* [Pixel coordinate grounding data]
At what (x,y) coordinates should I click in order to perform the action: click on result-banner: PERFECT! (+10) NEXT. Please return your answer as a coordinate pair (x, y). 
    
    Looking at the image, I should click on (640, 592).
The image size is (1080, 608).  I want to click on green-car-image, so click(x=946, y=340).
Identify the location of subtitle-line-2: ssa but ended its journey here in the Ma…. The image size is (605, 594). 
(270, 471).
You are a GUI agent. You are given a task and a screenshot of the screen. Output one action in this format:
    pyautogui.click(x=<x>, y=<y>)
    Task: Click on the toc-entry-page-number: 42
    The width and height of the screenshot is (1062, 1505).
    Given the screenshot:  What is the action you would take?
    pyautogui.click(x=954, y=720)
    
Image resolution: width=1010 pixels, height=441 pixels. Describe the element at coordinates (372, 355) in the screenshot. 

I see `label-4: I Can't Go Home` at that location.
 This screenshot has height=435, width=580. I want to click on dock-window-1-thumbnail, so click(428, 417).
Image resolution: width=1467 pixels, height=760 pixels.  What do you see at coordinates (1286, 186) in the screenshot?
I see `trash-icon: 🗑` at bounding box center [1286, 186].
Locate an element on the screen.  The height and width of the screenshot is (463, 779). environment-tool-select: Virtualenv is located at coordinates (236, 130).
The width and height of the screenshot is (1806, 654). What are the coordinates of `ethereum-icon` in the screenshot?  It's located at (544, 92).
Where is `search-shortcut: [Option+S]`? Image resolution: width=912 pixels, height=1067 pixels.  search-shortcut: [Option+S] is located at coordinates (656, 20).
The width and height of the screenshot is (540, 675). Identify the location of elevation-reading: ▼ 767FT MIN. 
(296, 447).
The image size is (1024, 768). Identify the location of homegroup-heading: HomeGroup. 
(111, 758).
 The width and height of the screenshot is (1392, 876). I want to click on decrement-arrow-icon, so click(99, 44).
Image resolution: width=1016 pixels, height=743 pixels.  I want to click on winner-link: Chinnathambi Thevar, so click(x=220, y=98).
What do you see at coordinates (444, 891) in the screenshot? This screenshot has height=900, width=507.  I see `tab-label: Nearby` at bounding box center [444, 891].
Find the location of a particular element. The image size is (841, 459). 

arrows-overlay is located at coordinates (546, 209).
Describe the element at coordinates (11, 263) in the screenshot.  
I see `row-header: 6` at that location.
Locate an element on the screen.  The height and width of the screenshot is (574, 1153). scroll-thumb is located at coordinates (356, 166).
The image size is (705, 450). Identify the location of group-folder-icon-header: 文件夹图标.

* [Action item] Copy out the material above, from the line containing "The image size is (1080, 608)." through the line containing "arrows-overlay is located", with both of those lines included.

* [Task answer]
The image size is (1080, 608).  I want to click on green-car-image, so click(x=946, y=340).
Identify the location of subtitle-line-2: ssa but ended its journey here in the Ma…. The image size is (605, 594). 
(270, 471).
You are a GUI agent. You are given a task and a screenshot of the screen. Output one action in this format:
    pyautogui.click(x=<x>, y=<y>)
    Task: Click on the toc-entry-page-number: 42
    The width and height of the screenshot is (1062, 1505).
    Given the screenshot:  What is the action you would take?
    pyautogui.click(x=954, y=720)
    
Image resolution: width=1010 pixels, height=441 pixels. Describe the element at coordinates (372, 355) in the screenshot. 

I see `label-4: I Can't Go Home` at that location.
 This screenshot has height=435, width=580. I want to click on dock-window-1-thumbnail, so click(428, 417).
Image resolution: width=1467 pixels, height=760 pixels.  What do you see at coordinates (1286, 186) in the screenshot?
I see `trash-icon: 🗑` at bounding box center [1286, 186].
Locate an element on the screen.  The height and width of the screenshot is (463, 779). environment-tool-select: Virtualenv is located at coordinates (236, 130).
The width and height of the screenshot is (1806, 654). What are the coordinates of `ethereum-icon` in the screenshot?  It's located at (544, 92).
Where is `search-shortcut: [Option+S]`? Image resolution: width=912 pixels, height=1067 pixels.  search-shortcut: [Option+S] is located at coordinates (656, 20).
The width and height of the screenshot is (540, 675). Identify the location of elevation-reading: ▼ 767FT MIN. 
(296, 447).
The image size is (1024, 768). Identify the location of homegroup-heading: HomeGroup. 
(111, 758).
 The width and height of the screenshot is (1392, 876). I want to click on decrement-arrow-icon, so click(99, 44).
Image resolution: width=1016 pixels, height=743 pixels.  I want to click on winner-link: Chinnathambi Thevar, so click(x=220, y=98).
What do you see at coordinates (444, 891) in the screenshot? This screenshot has height=900, width=507.  I see `tab-label: Nearby` at bounding box center [444, 891].
Find the location of a particular element. The image size is (841, 459). 

arrows-overlay is located at coordinates (546, 209).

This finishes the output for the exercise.